If the team's pre-adjustment win probability was 52%, compute the adjusted probability. Then determine the fair moneyline and compare to a hypothetical market price of $-110$.

Exercise 25. Build a regression analysis of the relationship between first-half xG differential (games 1--41) and second-half points earned (games 42--82) for a hypothetical league of 32 teams. Use synthetic data where first-half xG differential explains 40% of the variance in second-half points. Demonstrate that xG differential is a better predictor than actual goal differential (which should explain only 25% of variance). Discuss implications for midseason betting.

Part E: Research Exercises (Exercises 26--30)

Exercise 26. Research the evolution of NHL analytics from the introduction of Corsi in the mid-2000s through the modern xG era. Identify three major methodological advances and assess how each has affected the efficiency of NHL betting markets. Has the proliferation of public xG models reduced the edges available to quantitative bettors?

Exercise 27. Investigate the historical profitability of betting against teams with extreme PDO values (above 103% or below 97%) in the first 20 games of the season. Find academic or industry evidence on the magnitude and sustainability of this strategy. Discuss the minimum PDO threshold and game-count filter that optimizes the risk-reward tradeoff.

Exercise 28. Study the impact of goaltender announcements on NHL betting lines. Research the typical timing of confirmations (1--2 hours pre-game), the magnitude of line movement for starter-to-backup switches, and whether the market consistently underadjusts. Propose a specific strategy for exploiting the goaltender announcement window.

Exercise 29. Analyze the structure and efficiency of the NHL puck line market. Research historical cover rates for favorites at -1.5 across different moneyline probability ranges.
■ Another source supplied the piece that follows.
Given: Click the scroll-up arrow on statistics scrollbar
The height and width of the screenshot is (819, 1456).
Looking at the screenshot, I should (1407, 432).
Determine whether the puck line market is more or less efficient than the moneyline market, and identify the specific conditions (if any) where systematic puck line value exists.

Exercise 30. Design a complete NHL betting system for a full 82-game season. Your system should integrate: (a) team-level xG and shot metrics, (b) goaltender evaluation with proper regression, (c) special teams modeling, (d) back-to-back and schedule adjustments, (e) a Poisson-based probability engine, and (f) market comparison for edge identification. Document the data pipeline, model architecture, bet selection criteria (minimum edge threshold), staking plan, and evaluation framework. Address how the system handles the preseason cold-start problem and in-season roster changes.